## What you are asked to do
Among the entries below, find the lines that hold the word "computer" and report them.
◆ ◆ ◆ ◆ ◆ ◆ ◆
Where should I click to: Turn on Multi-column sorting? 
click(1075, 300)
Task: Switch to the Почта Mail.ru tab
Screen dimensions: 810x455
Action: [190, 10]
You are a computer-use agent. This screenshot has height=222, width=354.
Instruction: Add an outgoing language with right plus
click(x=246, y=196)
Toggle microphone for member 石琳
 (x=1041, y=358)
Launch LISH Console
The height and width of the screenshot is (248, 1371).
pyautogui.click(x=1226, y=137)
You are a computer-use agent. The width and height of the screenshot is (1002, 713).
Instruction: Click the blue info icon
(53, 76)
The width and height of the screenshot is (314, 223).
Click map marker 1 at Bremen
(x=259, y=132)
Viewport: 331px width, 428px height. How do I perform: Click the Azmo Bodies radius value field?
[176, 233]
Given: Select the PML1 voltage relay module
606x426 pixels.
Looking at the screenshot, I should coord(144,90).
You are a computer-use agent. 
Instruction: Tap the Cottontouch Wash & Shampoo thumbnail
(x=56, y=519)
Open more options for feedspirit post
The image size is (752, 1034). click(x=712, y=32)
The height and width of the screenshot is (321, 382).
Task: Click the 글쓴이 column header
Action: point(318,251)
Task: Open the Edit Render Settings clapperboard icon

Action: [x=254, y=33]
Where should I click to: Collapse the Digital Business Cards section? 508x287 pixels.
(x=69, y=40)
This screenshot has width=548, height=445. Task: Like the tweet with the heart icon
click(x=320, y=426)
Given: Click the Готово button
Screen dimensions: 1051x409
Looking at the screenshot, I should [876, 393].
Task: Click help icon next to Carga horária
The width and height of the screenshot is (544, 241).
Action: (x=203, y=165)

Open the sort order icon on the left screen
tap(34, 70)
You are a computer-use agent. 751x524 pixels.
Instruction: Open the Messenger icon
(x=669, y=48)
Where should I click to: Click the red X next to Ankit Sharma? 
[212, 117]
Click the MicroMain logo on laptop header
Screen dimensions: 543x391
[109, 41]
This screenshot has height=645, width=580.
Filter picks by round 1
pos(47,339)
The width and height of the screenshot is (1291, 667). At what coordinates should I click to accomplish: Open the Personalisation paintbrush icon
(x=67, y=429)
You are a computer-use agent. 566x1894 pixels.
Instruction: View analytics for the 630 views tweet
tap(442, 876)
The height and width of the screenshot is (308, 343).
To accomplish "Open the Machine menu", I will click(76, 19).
◆ ◆ ◆ ◆ ◆ ◆ ◆
## Answer space
You are a computer-use agent. This screenshot has height=222, width=354.
You are a computer-use agent. The width and height of the screenshot is (1002, 713).
You are a computer-use agent. 
You are a computer-use agent. 751x524 pixels.
You are a computer-use agent. 566x1894 pixels.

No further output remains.